DATA FOR REVIEW »
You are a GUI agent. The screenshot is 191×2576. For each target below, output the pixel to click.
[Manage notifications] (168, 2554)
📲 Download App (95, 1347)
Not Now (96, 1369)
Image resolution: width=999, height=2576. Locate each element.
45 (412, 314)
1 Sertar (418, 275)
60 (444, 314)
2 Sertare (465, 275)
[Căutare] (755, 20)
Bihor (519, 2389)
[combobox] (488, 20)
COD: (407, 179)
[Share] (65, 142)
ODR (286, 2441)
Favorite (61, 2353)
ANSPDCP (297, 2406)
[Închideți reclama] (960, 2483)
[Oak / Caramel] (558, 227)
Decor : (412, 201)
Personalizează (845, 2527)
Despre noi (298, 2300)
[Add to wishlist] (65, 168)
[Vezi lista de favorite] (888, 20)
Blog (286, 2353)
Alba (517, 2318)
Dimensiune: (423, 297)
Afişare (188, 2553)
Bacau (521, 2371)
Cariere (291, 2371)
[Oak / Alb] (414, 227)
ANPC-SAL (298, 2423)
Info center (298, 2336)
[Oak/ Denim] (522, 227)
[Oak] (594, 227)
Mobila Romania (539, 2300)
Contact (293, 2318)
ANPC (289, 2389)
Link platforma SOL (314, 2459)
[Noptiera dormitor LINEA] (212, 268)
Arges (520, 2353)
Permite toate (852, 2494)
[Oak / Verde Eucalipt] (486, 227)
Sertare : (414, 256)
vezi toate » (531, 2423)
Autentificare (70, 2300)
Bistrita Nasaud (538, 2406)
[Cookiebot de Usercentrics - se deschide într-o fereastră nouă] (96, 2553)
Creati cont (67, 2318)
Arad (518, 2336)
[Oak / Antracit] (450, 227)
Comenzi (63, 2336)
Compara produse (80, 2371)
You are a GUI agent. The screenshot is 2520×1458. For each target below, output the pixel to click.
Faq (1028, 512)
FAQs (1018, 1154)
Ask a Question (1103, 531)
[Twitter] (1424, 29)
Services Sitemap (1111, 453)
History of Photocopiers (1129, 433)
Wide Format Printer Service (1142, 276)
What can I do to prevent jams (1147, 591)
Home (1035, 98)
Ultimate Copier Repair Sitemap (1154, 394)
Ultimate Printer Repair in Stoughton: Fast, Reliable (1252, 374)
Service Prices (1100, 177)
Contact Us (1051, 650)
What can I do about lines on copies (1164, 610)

YOUR TASK »
Begin with the line that has "ANPC (289, 2389)" in the listing above and end after the line that has "Home (1035, 98)"; output those lines exactly.

SOLUTION TO THE EXERCISE »
ANPC (289, 2389)
Link platforma SOL (314, 2459)
[Noptiera dormitor LINEA] (212, 268)
Arges (520, 2353)
Permite toate (852, 2494)
[Oak / Verde Eucalipt] (486, 227)
Sertare : (414, 256)
vezi toate » (531, 2423)
Autentificare (70, 2300)
Bistrita Nasaud (538, 2406)
[Cookiebot de Usercentrics - se deschide într-o fereastră nouă] (96, 2553)
Creati cont (67, 2318)
Arad (518, 2336)
[Oak / Antracit] (450, 227)
Comenzi (63, 2336)
Compara produse (80, 2371)
You are a GUI agent. The screenshot is 2520×1458. For each target below, output the pixel to click.
Faq (1028, 512)
FAQs (1018, 1154)
Ask a Question (1103, 531)
[Twitter] (1424, 29)
Services Sitemap (1111, 453)
History of Photocopiers (1129, 433)
Wide Format Printer Service (1142, 276)
What can I do to prevent jams (1147, 591)
Home (1035, 98)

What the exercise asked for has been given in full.